Nicks’ tracks, on the other hand, are mostly fully formed here. In fact, an early take of ‘Silver Springs’ – one of her best songs, initially left off ‘Rumours’ but reinstated here and on the 2004 reissue as part of the original album – is better than the released version. A handful of other leftovers (including one from the band’s other singer-songwriter, Christine McVie) were wisely left off the 1977 masterpiece.
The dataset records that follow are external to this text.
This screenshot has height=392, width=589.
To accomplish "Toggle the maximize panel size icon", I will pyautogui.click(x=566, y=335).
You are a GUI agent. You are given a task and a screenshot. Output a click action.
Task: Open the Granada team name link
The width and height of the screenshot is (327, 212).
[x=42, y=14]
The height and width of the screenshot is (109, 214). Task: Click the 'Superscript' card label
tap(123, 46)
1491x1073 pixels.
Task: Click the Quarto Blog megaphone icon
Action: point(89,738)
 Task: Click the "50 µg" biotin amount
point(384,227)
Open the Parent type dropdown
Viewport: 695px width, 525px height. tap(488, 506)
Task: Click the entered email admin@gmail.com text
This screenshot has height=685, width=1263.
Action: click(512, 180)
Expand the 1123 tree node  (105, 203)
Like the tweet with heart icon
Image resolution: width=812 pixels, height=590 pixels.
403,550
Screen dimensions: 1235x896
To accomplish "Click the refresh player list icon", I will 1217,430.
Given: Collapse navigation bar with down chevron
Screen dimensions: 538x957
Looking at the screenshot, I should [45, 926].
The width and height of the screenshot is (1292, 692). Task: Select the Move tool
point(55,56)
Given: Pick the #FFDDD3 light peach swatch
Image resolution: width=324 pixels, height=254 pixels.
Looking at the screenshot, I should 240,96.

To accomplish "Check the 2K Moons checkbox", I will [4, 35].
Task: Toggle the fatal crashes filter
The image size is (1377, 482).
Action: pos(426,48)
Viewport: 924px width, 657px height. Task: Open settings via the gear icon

The live cuts, taken from a few different shows on the 1977 tour, don’t stray far from the studio versions. Most are ‘Rumours’ songs, with a few from ‘Fleetwood Mac’ (‘Monday Morning,’ ‘Rhiannon’ and a rumbling ‘World Turning’) tossed in. The heart of the reissue – besides the original album, of course, which still sounds like one of the most perfect records ever made – is the new sides of old favorites. They’re the scars that ‘Rumours’ tried to cover.